** Extract to read follows **
Drew Pearson tells of a friend of the President from San Francisco urging him to travel soon to California as he was in trouble there since the visit by General MacArthur during his homecoming. The President said that he would be there soon, but not to worry because there were crackpots in California like himself, from Missouri, Kansas, and Iowa, who would get back in line once he talked to them.

Senator Kenneth Wherry felt let down that he had been snubbed by General MacArthur, could not meet with him, despite having championed his cause in the joint Senate Committee hearings. By contrast, Senators William Knowland, Styles Bridges, and Robert Taft had plentiful contact with the General.
** End of Extract to read **
** Source data follows **
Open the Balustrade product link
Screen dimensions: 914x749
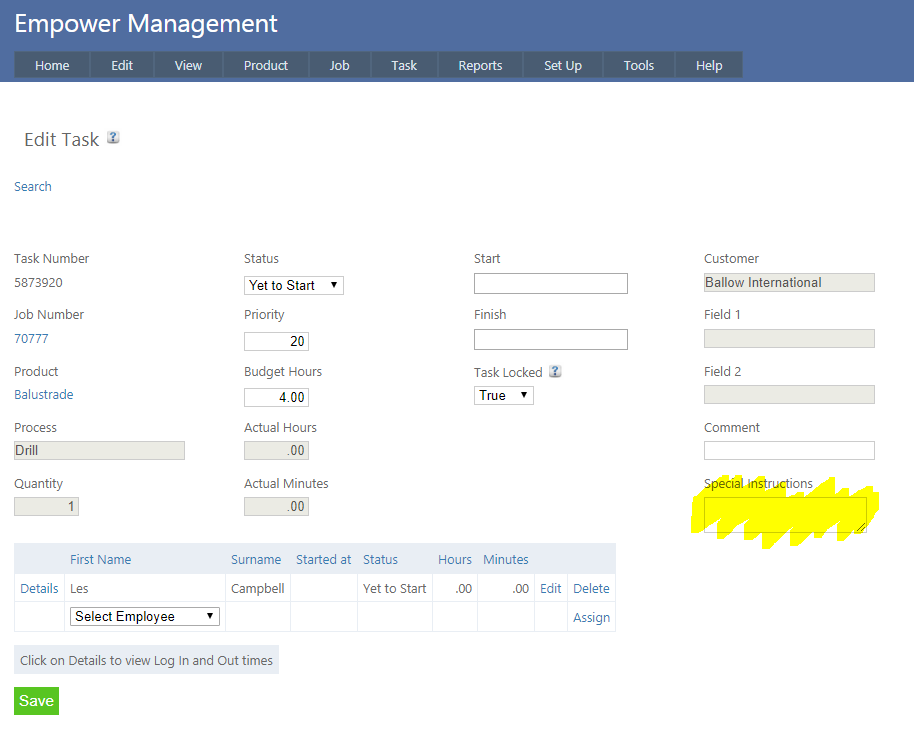coord(44,395)
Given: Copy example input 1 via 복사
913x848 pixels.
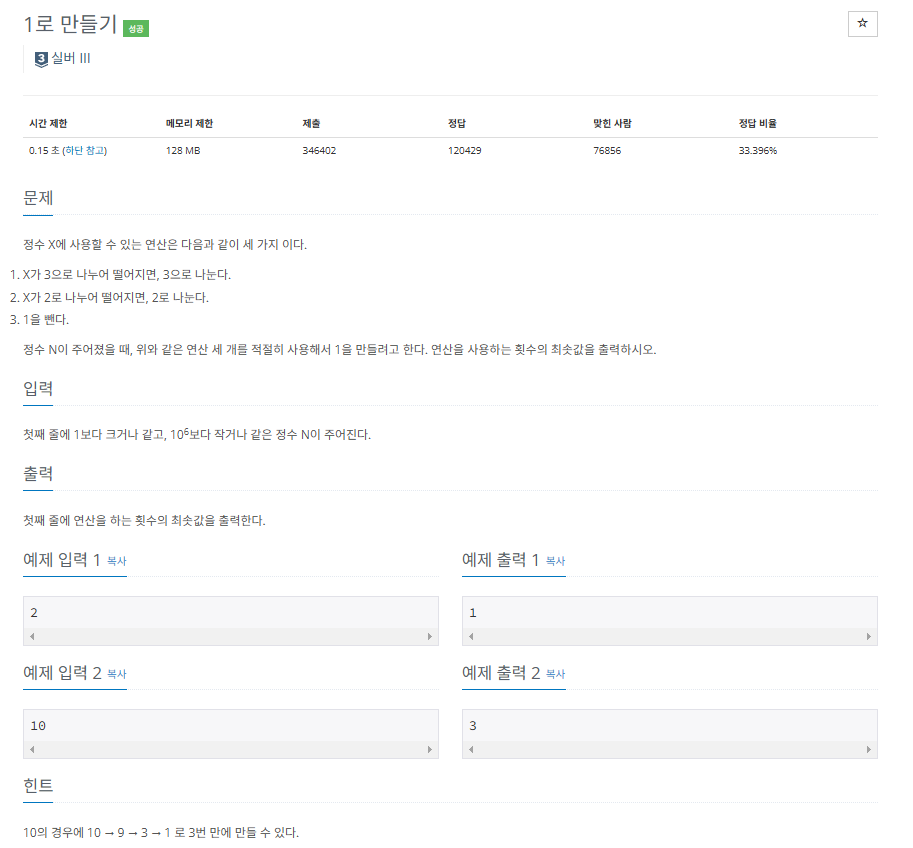Looking at the screenshot, I should pyautogui.click(x=117, y=561).
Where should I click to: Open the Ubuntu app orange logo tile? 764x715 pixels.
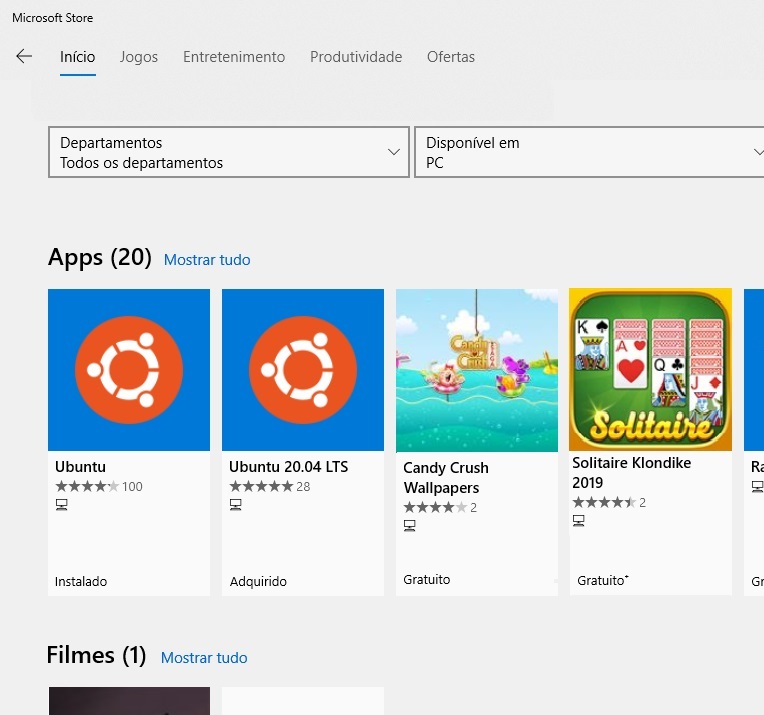coord(129,370)
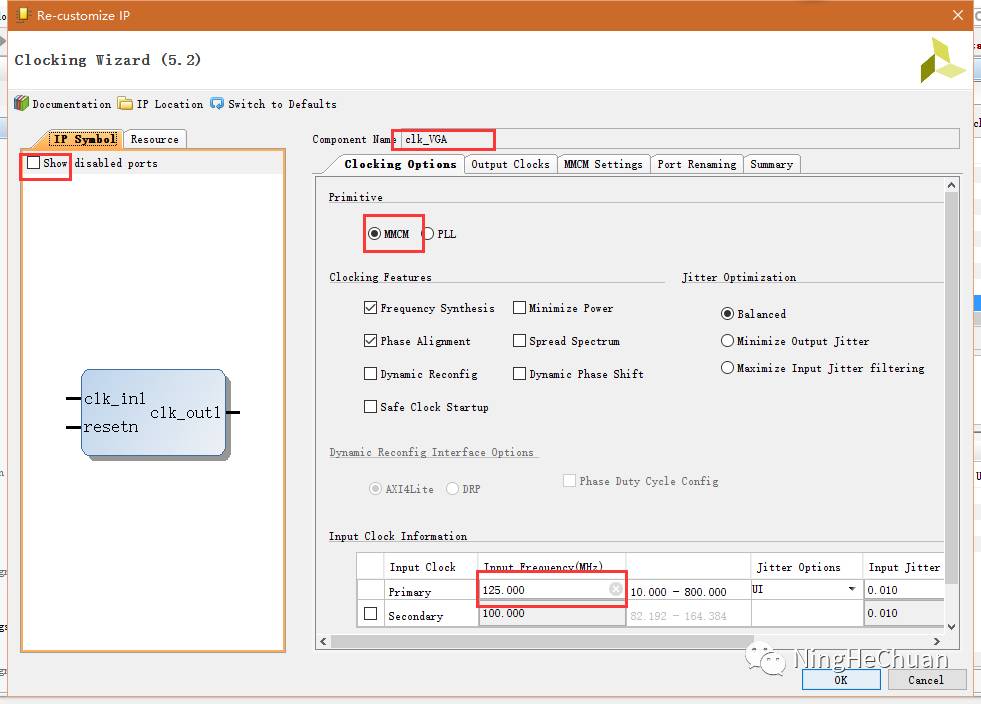
Task: Close the Re-customize IP dialog
Action: [x=958, y=15]

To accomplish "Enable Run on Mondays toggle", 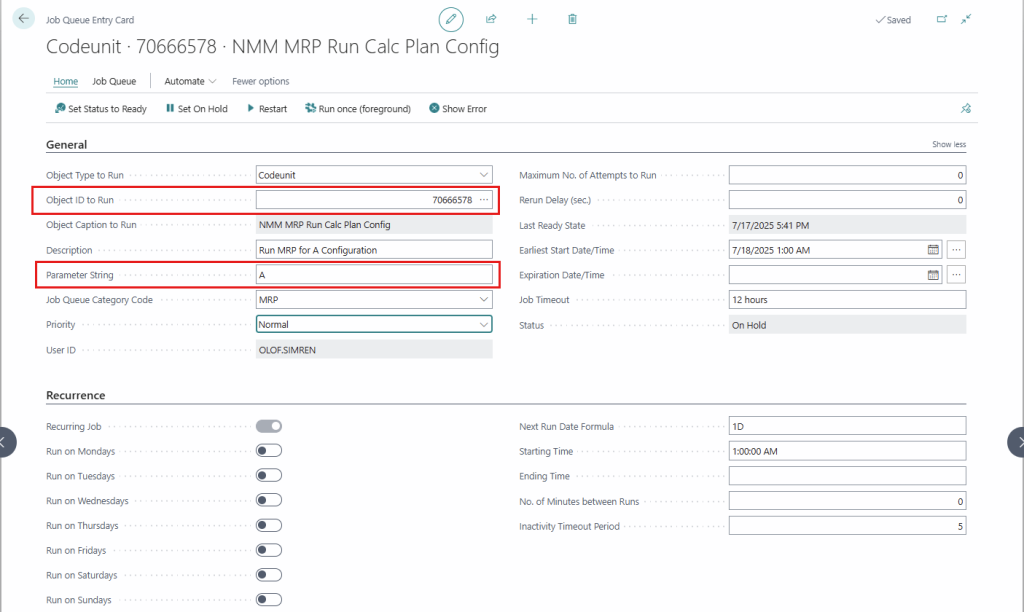I will click(269, 451).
** End of Source data **
● Work instructions:
[1] In the passage on General MacArthur, which senator felt let down after being snubbed by the General?
[2] List every senator named in the passage on General MacArthur.
[3] Extend the passage on General MacArthur, starting after its last sentence.

● Answers by task:
[1] Senator Kenneth Wherry

[2] Kenneth Wherry, William Knowland, Styles Bridges, Robert Taft

[3]
He again wonders why the Republicans had sidetracked the 1947 investigation of RFC and the loan to B & O Railroad in 1939 of 87 million dollars which Secretary of Commerce and RFC administrator Jesse Jones had then allowed to go into default through a false B & O bankruptcy, with most of the loan balance still owing, in 1944, when it was due to be paid and while B & O made large profits. In apparent return for this favoritism, several of Mr. Jones's proteges were given high-paying jobs at B & O. He finds the chief difference between the GOP's eager investigation of RFC in 1951 and the tepid response in 1947 was that some of GOP Senator Homer Capehart's cronies were involved in the B & O scandal whereas the President's cronies were involved in the current RFC scandal. He urges the current Senate Banking subcommittee of Senator J. William Fulbright to investigate the issue anew, as the loan balance still remained outstanding, of far greater import than the relatively penny-ante influence alleged in the current investigation.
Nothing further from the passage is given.